What you will do ▸
Starting at the line that holds "The height and width of the screenshot is (445, 868).", copy every line exactly through the end of the data, and no others.

Dataset extract ▸

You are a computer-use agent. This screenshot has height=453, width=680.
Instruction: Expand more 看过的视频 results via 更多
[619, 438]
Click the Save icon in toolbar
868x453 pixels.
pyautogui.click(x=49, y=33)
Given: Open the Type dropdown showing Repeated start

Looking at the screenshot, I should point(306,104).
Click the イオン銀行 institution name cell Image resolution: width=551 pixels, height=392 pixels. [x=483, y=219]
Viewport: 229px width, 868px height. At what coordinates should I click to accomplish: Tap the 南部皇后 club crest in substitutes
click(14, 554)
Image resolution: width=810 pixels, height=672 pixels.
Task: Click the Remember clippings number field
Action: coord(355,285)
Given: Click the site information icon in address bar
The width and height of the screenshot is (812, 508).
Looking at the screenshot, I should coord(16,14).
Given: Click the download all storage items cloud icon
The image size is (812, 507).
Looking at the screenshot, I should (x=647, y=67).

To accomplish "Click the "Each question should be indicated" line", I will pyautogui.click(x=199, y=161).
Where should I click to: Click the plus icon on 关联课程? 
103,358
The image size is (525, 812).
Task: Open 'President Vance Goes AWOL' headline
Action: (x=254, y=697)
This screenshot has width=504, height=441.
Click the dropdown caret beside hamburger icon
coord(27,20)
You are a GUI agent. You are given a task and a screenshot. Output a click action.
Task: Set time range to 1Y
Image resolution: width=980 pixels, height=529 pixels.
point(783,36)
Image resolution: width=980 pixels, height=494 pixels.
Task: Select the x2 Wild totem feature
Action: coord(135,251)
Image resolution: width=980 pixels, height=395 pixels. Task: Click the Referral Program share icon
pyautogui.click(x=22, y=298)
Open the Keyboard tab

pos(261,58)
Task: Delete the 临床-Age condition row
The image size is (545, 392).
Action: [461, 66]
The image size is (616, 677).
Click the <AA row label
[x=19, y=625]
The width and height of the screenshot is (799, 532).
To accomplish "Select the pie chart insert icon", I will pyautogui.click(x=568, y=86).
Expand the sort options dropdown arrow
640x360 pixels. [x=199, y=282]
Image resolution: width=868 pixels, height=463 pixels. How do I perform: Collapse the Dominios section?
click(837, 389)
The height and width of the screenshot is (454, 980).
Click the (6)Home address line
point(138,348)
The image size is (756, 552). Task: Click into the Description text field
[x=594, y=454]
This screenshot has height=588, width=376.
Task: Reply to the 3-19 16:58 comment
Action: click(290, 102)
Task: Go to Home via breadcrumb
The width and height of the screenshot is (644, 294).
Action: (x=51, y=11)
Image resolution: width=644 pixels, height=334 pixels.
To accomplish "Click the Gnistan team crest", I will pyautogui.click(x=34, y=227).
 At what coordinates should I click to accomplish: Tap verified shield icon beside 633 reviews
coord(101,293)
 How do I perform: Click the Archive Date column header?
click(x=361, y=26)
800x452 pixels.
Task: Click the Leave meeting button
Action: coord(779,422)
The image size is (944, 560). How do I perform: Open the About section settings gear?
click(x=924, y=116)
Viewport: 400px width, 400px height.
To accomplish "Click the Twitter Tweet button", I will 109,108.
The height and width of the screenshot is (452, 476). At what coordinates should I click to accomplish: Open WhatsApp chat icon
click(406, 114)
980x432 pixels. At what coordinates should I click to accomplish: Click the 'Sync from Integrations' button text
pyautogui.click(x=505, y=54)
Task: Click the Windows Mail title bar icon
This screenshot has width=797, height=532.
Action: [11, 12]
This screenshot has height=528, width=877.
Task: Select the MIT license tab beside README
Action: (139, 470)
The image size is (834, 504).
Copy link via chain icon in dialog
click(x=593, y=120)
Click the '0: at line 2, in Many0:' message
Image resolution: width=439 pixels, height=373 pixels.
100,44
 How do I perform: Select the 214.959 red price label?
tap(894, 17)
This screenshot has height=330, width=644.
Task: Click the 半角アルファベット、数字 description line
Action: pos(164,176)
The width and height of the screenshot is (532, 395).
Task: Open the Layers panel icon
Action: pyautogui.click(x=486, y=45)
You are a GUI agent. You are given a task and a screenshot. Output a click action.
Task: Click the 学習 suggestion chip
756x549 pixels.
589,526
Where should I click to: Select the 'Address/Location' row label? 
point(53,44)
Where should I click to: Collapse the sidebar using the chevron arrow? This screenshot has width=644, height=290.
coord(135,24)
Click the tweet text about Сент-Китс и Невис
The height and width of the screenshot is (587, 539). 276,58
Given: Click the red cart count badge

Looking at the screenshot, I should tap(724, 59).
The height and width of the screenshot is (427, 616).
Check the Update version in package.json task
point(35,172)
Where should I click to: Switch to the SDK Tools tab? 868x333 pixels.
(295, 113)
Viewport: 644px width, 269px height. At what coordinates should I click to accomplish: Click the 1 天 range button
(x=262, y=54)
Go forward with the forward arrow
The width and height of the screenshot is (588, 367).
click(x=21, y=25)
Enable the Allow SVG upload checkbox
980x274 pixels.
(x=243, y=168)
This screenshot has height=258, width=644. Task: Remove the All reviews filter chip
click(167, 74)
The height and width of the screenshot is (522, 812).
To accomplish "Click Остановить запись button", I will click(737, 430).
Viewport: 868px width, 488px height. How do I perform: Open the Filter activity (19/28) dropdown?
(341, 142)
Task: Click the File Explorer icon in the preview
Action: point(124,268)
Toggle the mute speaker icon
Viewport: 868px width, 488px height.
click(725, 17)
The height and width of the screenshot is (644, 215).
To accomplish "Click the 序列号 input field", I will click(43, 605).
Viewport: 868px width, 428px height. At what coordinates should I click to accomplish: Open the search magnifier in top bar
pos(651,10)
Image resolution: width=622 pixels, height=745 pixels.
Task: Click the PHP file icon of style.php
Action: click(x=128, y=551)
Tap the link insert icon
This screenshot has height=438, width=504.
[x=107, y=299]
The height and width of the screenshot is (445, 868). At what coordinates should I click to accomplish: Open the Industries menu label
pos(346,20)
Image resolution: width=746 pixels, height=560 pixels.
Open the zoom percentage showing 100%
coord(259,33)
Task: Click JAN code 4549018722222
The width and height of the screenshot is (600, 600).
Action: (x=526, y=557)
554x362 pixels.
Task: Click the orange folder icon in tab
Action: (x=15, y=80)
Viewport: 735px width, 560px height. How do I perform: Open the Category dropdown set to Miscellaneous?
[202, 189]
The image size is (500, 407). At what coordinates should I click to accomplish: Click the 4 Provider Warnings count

Response ▸
The height and width of the screenshot is (445, 868). At what coordinates should I click to accomplish: Open the Industries menu label
pos(346,20)
Image resolution: width=746 pixels, height=560 pixels.
Open the zoom percentage showing 100%
coord(259,33)
Task: Click JAN code 4549018722222
The width and height of the screenshot is (600, 600).
Action: (x=526, y=557)
554x362 pixels.
Task: Click the orange folder icon in tab
Action: (x=15, y=80)
Viewport: 735px width, 560px height. How do I perform: Open the Category dropdown set to Miscellaneous?
[202, 189]
The image size is (500, 407). At what coordinates should I click to accomplish: Click the 4 Provider Warnings count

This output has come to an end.